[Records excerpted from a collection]
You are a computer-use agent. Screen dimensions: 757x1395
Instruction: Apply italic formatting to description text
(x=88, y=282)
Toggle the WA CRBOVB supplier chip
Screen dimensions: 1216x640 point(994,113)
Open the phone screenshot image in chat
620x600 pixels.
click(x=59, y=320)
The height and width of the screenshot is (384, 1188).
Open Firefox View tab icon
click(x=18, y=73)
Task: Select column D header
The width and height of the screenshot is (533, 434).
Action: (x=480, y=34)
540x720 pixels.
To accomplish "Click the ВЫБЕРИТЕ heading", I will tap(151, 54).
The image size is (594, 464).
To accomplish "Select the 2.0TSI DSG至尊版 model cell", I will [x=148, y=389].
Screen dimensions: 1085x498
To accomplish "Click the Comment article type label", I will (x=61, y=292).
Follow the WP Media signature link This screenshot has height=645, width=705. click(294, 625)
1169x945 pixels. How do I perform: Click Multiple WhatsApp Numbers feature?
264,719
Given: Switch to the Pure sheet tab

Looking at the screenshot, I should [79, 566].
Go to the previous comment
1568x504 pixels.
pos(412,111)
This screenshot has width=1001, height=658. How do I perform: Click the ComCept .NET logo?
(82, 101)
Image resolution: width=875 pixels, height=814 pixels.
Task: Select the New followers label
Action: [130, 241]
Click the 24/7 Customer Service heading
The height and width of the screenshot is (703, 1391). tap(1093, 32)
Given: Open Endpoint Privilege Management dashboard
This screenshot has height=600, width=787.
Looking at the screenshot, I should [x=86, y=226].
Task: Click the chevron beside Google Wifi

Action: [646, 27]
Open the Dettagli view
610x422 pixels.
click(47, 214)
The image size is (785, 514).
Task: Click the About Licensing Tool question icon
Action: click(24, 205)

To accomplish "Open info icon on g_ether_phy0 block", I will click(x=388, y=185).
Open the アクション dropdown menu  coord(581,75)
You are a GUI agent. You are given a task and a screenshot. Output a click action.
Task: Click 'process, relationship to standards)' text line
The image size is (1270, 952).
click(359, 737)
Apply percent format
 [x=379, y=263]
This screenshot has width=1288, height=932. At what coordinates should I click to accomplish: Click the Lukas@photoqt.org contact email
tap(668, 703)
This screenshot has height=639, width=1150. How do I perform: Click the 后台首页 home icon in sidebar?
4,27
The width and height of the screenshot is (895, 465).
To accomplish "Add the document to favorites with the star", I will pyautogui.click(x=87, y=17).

▸ PROBLEM REQUIREMENTS:
Every one of the records is to be copied word for word.

▸ SOLUTION TO THIS PROBLEM:
You are a computer-use agent. Screen dimensions: 757x1395
Instruction: Apply italic formatting to description text
(x=88, y=282)
Toggle the WA CRBOVB supplier chip
Screen dimensions: 1216x640 point(994,113)
Open the phone screenshot image in chat
620x600 pixels.
click(x=59, y=320)
The height and width of the screenshot is (384, 1188).
Open Firefox View tab icon
click(x=18, y=73)
Task: Select column D header
The width and height of the screenshot is (533, 434).
Action: (x=480, y=34)
540x720 pixels.
To accomplish "Click the ВЫБЕРИТЕ heading", I will tap(151, 54).
The image size is (594, 464).
To accomplish "Select the 2.0TSI DSG至尊版 model cell", I will [x=148, y=389].
Screen dimensions: 1085x498
To accomplish "Click the Comment article type label", I will (x=61, y=292).
Follow the WP Media signature link This screenshot has height=645, width=705. click(294, 625)
1169x945 pixels. How do I perform: Click Multiple WhatsApp Numbers feature?
264,719
Given: Switch to the Pure sheet tab

Looking at the screenshot, I should [79, 566].
Go to the previous comment
1568x504 pixels.
pos(412,111)
This screenshot has width=1001, height=658. How do I perform: Click the ComCept .NET logo?
(82, 101)
Image resolution: width=875 pixels, height=814 pixels.
Task: Select the New followers label
Action: [130, 241]
Click the 24/7 Customer Service heading
The height and width of the screenshot is (703, 1391). tap(1093, 32)
Given: Open Endpoint Privilege Management dashboard
This screenshot has height=600, width=787.
Looking at the screenshot, I should [x=86, y=226].
Task: Click the chevron beside Google Wifi

Action: [646, 27]
Open the Dettagli view
610x422 pixels.
click(47, 214)
The image size is (785, 514).
Task: Click the About Licensing Tool question icon
Action: click(24, 205)

To accomplish "Open info icon on g_ether_phy0 block", I will click(x=388, y=185).
Open the アクション dropdown menu  coord(581,75)
You are a GUI agent. You are given a task and a screenshot. Output a click action.
Task: Click 'process, relationship to standards)' text line
The image size is (1270, 952).
click(359, 737)
Apply percent format
 [x=379, y=263]
This screenshot has width=1288, height=932. At what coordinates should I click to accomplish: Click the Lukas@photoqt.org contact email
tap(668, 703)
This screenshot has height=639, width=1150. How do I perform: Click the 后台首页 home icon in sidebar?
4,27
The width and height of the screenshot is (895, 465).
To accomplish "Add the document to favorites with the star", I will pyautogui.click(x=87, y=17).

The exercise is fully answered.